Thursday, December 14, 2006

Super Fly

The new species of Whitefly that arrived a few years ago and went into plague proportions island wide still hangs on at plague levels in some locations. The increasing number of travelers, immigrants from the mainland and the goods they need that are shipped in to the state of Hawaii have also increased the rate at which hitch hiking critters arrive. Many of these insect species do find this place paradise.

This Super Fly is particularly fond of Plumeria. I was beheading a tree that is not allowed to be tree today and this is the underside of a leaf from that poor tree.

The perimeter of the house is regularly doused with preventative pesticides and poison granules are strewn about by a pest control service. Hopefully this will kill all the ants, roaches, centipedes, scorpions, termites and any other bug deemed bad when it non-discriminately kills everything else. This is the result. In the absence of a balanced predator/prey relationship the sucking bugs thrive.
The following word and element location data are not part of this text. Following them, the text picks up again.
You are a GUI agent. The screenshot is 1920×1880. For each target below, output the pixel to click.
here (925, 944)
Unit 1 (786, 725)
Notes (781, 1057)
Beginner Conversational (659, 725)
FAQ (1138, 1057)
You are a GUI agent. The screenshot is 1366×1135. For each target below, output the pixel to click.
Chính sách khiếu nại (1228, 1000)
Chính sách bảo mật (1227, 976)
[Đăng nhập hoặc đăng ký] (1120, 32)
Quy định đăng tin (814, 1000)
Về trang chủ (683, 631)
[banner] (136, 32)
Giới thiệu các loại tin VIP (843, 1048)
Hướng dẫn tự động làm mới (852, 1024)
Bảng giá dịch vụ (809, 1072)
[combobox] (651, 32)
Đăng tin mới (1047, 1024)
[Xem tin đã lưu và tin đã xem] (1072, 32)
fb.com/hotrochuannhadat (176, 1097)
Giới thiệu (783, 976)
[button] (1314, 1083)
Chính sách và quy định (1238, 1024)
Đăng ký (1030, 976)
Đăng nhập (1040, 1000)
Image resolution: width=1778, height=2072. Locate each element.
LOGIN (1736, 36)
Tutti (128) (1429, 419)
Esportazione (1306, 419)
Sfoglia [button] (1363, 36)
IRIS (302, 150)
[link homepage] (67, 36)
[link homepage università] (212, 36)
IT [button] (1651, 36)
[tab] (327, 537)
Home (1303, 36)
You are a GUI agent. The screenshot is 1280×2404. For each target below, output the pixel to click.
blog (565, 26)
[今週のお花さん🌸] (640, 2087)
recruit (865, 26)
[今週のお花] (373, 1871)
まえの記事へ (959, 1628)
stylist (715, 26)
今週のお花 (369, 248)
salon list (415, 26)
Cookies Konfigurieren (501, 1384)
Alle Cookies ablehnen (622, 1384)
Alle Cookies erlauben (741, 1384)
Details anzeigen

The tops of the lower leaves get covered in Honeydew or bug excrement and a black mildew grows in this sticky poo. The sap of Plumeria is also a sticky white latex and the whole concoction is just disgusting to trim.

Five blocks away in an organic garden were the bugs are welcomed and the birds sing from dawn to dusk and the lizards bounce through the shrubberies with an audible plop the Plumeria leaves look a lot different. A touch of rust and a couple of scale are all that have managed to mar these leaves that were produced last May. The rust and the scale on Plumeria trees were here twenty years ago when I first arrived and the trees still thrived.

Plumeria was a desired small to medium sized tree for the garden. It brought shade and fragrance and bloomed all season long.

After the Whitefly and the Papaya Mealybug plagues, Plumeria trees in bad locations started getting chopped down in the fancy neighborhoods were bugs were not allowed. No amount of additional poison seemed to help the problem quickly enough. No amount of coaxing, that to stop spreading poison was the solution would be heard. The Honeydew falling from their canopies landed on expensive cars and that just would not do. They had to go. Those that remain may slowly suffer the same fate.

The ex-husband of a dear friend, the youngest son of wonderful parents and good clients, the father of a fine young man and brother to two brothers passed away yesterday. He was a good and honorable man. This is a loss of the worst kind for his parents and his son.

Some bug got into his system and he was no longer strong enough to fight it off. I don't know the particulars of what took him. I know the general undiscussed realities. He had the same disease I do. I listened to the coaxing and stopped ingesting a poison that was slowly killing me. Keep coaxing me Lord.

Nobody knows why some of us get lucky and so many have to die to soon. He was loved. He will be missed by many. He was a good man. Rest in Peace my friend.


Pam/Digging said...

I'm sorry for the loss of your friend, Christopher.

The County Clerk said...


Me too.

whistlestop caboose said...

Thanks for writing this, and for helping the rest of us to pause and think how easy it is to slip over that line and not make it back. Last night I watched the news from Britain, so much about the killer of 5 prostitutes, all of whom were selling their bodies to get money for drugs. There was a wonderful program afterwards with a young woman - a mother of small children - who used to do the same but was able to get out of that world and stay out. She said a couple times, please, don't tell people to just be strong and stop: it's not that easy.